There will be seasons when the most faithful thing you can do is look at the route you announced, the plan you defended, the identity you wore convincingly, and say: this no longer tells the truth. Not because you are unreliable. Because you are alive.
The question is not whether your path changed. The question is whether the thread running through it is still yours.
This is the part Nkyinkyim insists on: the twist must still belong to one continuous form.
Not every change is growth. Not every detour is wisdom. Some bends are evasions. Some reinventions are flights from accountability. Some people call themselves adaptable when what they mean is unavailable. The symbol does not romanticise motion for its own sake. It asks for continuity within motion. A line that turns, but does not disappear from itself.

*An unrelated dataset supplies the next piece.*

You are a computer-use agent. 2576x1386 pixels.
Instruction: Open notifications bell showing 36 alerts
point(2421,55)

You can tell the difference, usually, by what remains recognisable after the change. Has your kindness survived the new ambition? Has your honesty survived the new circle? Has your tenderness survived the disappointment? Has your courage survived the need to be liked? If everything changes except the deepest thing, the bend may be true. If the deepest thing is what you have abandoned, the map may not be the problem.
The straight road can become its own temptation. So can the bend. One promises certainty. The other can promise escape. A mature life learns to distrust both promises when they come too easily. It asks a quieter question: what form of movement allows me to remain truthful?

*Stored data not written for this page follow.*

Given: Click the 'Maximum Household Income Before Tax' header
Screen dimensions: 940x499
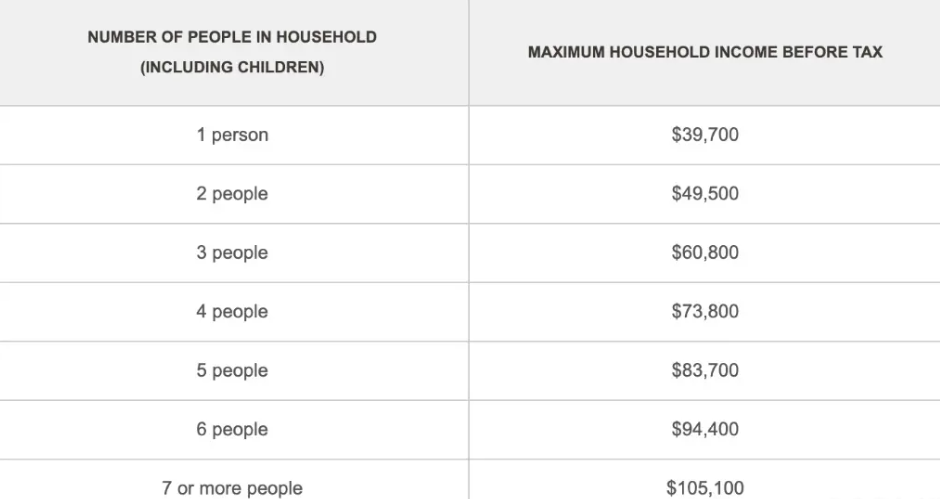Looking at the screenshot, I should coord(705,52).
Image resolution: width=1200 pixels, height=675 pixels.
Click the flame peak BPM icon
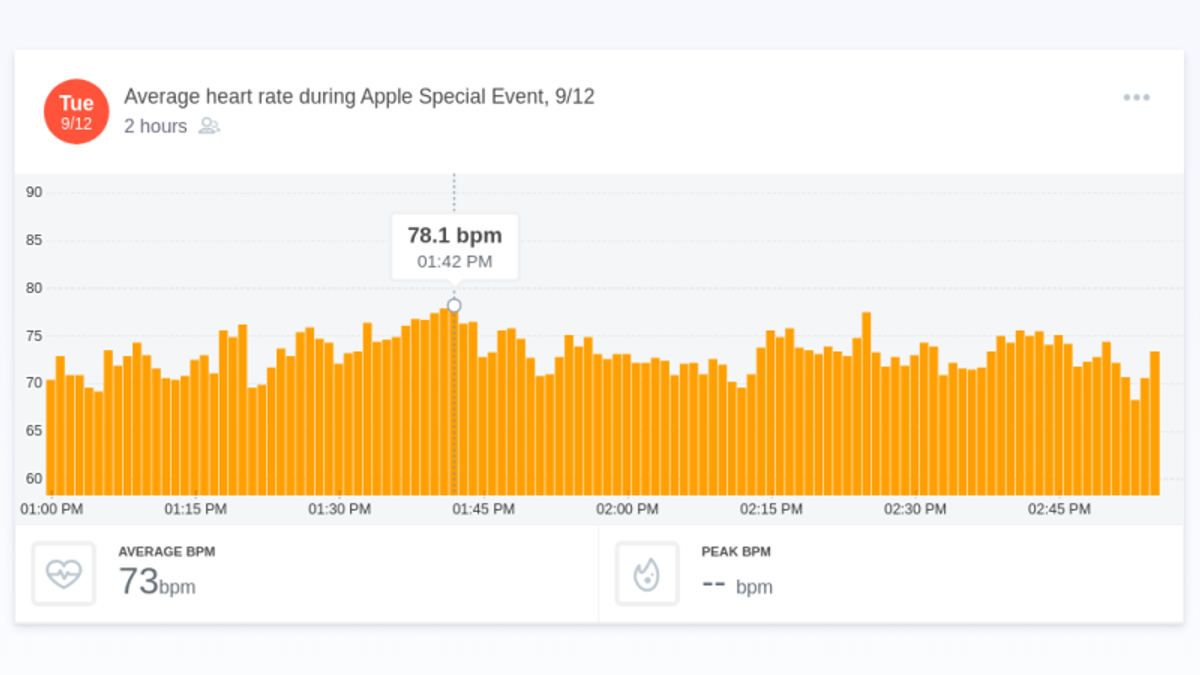pos(647,574)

Sometimes that movement is departure. Sometimes it is staying and changing your posture inside the same place. Sometimes it is returning to a road you left too quickly. Sometimes it is admitting that the destination you envied would have required you to betray too much to arrive.
The map cannot tell you this. It can only offer lines. You must read the ground.

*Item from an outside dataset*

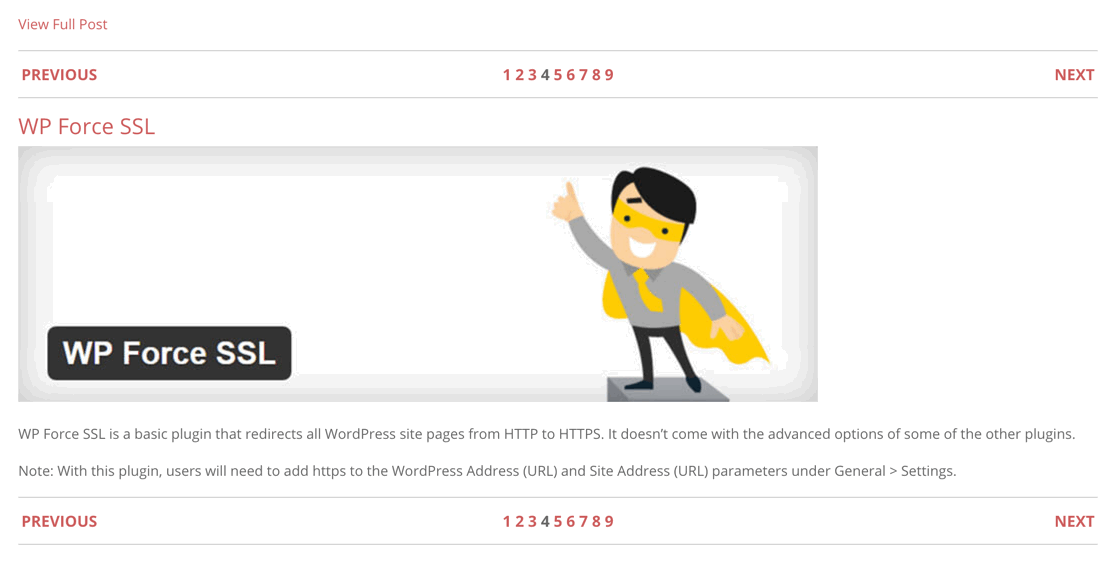Select page 1 in top pagination
The image size is (1112, 562).
506,75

A map is useful until it asks you to ignore what your feet already know.
We live in a time that cannot decide whether it worships change or fears it.
Everything is being updated, disrupted, optimised, rebranded, accelerated. At the same time, people are exhausted by the instability they are told to celebrate. The old maps no longer describe the territory, but many new ones are drawn by people selling speed as wisdom. It is difficult to know whether you are adapting to reality or merely being hurried by it.
Nkyinkyim offers neither nostalgia nor frenzy. It does not say go back to the old road. It does not say every new road is liberation. It says: learn the art of the bend. Learn to turn without snapping. Learn to revise without dissolving. Learn to move through the world as it is, without surrendering the thread that makes the movement yours.
There is a version of you from five years ago who would not understand the turns that brought you here. Be gentle with them. They were using the map they had. They could not have known which roads would close, which names would stop fitting, which losses would become openings, which delays would become protection, which wrong turns would lead towards a more honest life.
One day there will be a future version of you looking back at this moment with the same tenderness. They may see, with a clarity unavailable to you now, that the bend you are resisting was not taking you away from your life.
It was taking you deeper into it.
Eventually, you stop asking whether the road matches the map. You begin asking whether the map still deserves the road.
Sit With This
Where has life asked you to redraw the map?
The plan that stopped fitting.
The bend you did not choose.
The road that became yours only after the old directions failed.